Sunday, August 31, 2008

New York Times on the Palin "Ethics Investigation"

The New York Times has a story on the ethics investigation of Governor Sarah Palin. It is surprisingly factual and seeminly unbiased. The Times states:


An independent investigator appointed by a panel of state legislators earlier this month is looking into whether Ms. Palin dismissed a top law enforcement official in her administration because he failed to fire a state trooper, Mike Wooten, who went through a messy divorce with Ms. Palin’s sister.

Mr. Monegan told the Anchorage Daily News that Mr. Palin showed him some of the findings of a private investigator the family had hired and accused him of variety of misdeeds, including drunk driving and child abuse.

Mr. Palin told the newspaper he feared for his wife’s safety and said that Mr. Wooten had made threats against her and her family.

As part of efforts to demonstrate she welcomed the inquiry, Ms. Palin asked the state’s attorney general to look into the allegations as well.
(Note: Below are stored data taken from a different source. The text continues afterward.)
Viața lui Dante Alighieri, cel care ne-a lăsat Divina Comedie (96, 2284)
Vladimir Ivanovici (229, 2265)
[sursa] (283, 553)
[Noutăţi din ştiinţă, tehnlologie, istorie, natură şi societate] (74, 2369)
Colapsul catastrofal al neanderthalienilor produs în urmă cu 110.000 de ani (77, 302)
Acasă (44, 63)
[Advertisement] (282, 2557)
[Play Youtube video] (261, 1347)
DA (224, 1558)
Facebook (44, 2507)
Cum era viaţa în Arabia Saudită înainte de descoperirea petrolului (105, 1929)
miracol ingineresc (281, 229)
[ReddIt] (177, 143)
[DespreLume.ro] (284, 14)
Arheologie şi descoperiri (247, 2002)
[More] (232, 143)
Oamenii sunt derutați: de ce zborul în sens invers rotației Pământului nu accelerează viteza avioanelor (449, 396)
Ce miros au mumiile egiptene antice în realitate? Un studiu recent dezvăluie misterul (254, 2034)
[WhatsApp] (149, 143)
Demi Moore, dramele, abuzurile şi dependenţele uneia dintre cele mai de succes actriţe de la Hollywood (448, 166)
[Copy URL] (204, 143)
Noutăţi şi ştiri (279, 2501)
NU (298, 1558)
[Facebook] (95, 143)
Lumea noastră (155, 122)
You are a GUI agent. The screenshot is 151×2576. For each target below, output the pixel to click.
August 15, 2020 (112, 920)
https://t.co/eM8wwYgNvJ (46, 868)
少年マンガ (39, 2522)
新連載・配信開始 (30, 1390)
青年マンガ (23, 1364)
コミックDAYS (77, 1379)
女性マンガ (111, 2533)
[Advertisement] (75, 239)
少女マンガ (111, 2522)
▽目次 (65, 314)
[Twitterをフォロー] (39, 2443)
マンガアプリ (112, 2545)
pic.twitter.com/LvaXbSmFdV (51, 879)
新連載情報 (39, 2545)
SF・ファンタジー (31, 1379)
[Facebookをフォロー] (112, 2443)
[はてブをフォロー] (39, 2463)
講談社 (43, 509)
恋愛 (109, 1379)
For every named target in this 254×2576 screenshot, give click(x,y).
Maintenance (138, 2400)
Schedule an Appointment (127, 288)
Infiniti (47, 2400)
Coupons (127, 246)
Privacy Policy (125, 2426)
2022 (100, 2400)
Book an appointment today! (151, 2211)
Note that the article makes it clear that the Palin family feared Trooper Michael Wooten because he had threatened the family, and that Palin herself requested the ethics investigation.

Read it all at this link.

There's not much to this story that could be honestly used against Sarah Palin. She fired the public safety commissioner (Wooten's boss) in July and replaced him with a new commissioner. However, the new commissioner has not fired Michael Wooten who still has his job. If Wooten was the reason for the firing, then nothing much was accomplished by it.

Furthermore, as this article from the Anchorage Daily News points out, Palin was well within her purview to replace the commissioner and had non-Wooten related reasons for so doing.

There isn't much to the story, but that doesn't mean the Democrats won't capitalize on it and, as MSNBC is fond of doing, emphasize every news story about Palin with "Palin is under an ethics investigation." Such headlines immediately implant in the subconscious images of backroom deals, kickbacks and corruption, none of which applies to the actual facts.

As the unethical writer at Democratic Underground noted: "The modern laws of media hype and political warfare have a useful tenet: Repeat ANYTHING or raise false concern over ANYTHING and it is likely to be planted in the conscious/subconscious of many voters."

That, of course, is exactly what MSNBC and much of the mainstream media hope to accomplish.